Article written by Ron Shulman
When you have a child, you are responsible for supporting him or her to the best of your ability. This does not change when you are separated or divorced (and if that happens, the child’s needs will actually come into sharp and quantifiable focus).
Needless to say, the amount you earn will directly impact the amount of child support you are able to pay. As I have written before about the obligation to make your best effort at earning, a court will impute income to a parent if necessary, in cases where it concludes that the parent is keeping him or herself deliberately under-employed in order to avoid paying child support.
But how does part-time employment factor in?
In the recent case of Bennett v. Reeves, 2014 ONCJ 145, the 45-year-old separated father had previously worked for a bank and in other customer service jobs earning up to $35,000 per year. But after he and the mother had a child together, he stayed home while the mother worked full-time. He remained unemployed even after the child started school, and during tax season had been working temporary part-time (only 4-8 hours per week) preparing tax returns. He was currently receiving social assistance.
With this employment background in mind, the father testified that he really did not earn any income at all in 2013 and very little in 2014. In the Fall of 2013, he had taken a tax-preparation course for two nights a week, and since January 2014 had been working part-time earning $11.50 an hour. He asked the court to use an income of $9,500 per year when calculating his child support obligations for the year.
The mother objected: She claimed that the father was actually earning cash that was not being reported to the Canada Revenue Agency, and pointed out that he himself had claimed to have personal expenses of $22,000 per year, which did not “add up” when compared to the low income he was claiming. She asked the court to assume that the father was earning $60,000 per year, and calculate income accordingly.
The court certainly agreed that the father was indeed deliberately unemployed in this case. It wrote:
He has failed to actively search for meaningful employment since the separation on November 14, 2012. He failed to provide the court with a job-search list.
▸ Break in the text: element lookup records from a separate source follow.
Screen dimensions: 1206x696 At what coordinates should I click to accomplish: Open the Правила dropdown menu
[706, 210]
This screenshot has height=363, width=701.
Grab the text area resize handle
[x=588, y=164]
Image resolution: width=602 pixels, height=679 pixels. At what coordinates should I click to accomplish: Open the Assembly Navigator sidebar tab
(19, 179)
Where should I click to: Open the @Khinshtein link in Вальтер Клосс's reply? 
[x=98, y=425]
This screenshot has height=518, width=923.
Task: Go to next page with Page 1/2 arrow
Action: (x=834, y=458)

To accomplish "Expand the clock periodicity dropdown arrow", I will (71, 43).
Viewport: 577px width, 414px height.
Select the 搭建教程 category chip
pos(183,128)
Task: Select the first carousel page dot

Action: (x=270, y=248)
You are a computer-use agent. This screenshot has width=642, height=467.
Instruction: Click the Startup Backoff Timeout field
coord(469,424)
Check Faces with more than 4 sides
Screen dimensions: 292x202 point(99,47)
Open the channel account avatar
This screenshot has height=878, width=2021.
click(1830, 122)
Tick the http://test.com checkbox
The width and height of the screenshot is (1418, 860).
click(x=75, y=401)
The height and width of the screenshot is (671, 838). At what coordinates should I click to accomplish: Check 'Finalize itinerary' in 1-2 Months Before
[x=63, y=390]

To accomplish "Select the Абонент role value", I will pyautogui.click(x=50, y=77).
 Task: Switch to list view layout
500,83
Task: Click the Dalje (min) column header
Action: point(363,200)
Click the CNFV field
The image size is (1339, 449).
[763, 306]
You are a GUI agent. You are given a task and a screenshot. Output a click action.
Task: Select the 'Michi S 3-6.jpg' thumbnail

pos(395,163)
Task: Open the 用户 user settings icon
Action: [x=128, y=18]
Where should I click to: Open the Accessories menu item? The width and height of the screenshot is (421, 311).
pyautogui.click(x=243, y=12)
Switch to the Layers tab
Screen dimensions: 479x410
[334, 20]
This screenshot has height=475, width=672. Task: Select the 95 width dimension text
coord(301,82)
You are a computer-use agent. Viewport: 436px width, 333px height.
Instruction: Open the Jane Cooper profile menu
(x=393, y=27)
He is working nominal hours at this time and he concedes that there is little chance that his current job will continue beyond April of 2014. He has had considerable time to search for work and has not done so. When questioned, he stated that he last applied for a job in September of 2013. He acknowledges that he could find work at a minimum-wage job, but does not want to take one of these jobs as it might interfere with finding a better-paying job.
Given that he had no health issues and no educational needs that would interfere with seeking work, the father had failed to provide any justifiable excuse for being underemployed. He had a high-school education, and had upgraded his education while working at a bank. He had a securities license, and experience with money management.
With all this in mind, the court looked at numerous factors – including his employment history, age, education, skills, health, available employment opportunities, and accustomed standard of living – and assessed the income the father could have earned if he had worked to full capacity. He was, as the court found, articulate, intelligent, and an “attractive employee” for customer service or sales work, and could be earning at least $28,000 per year working full-time.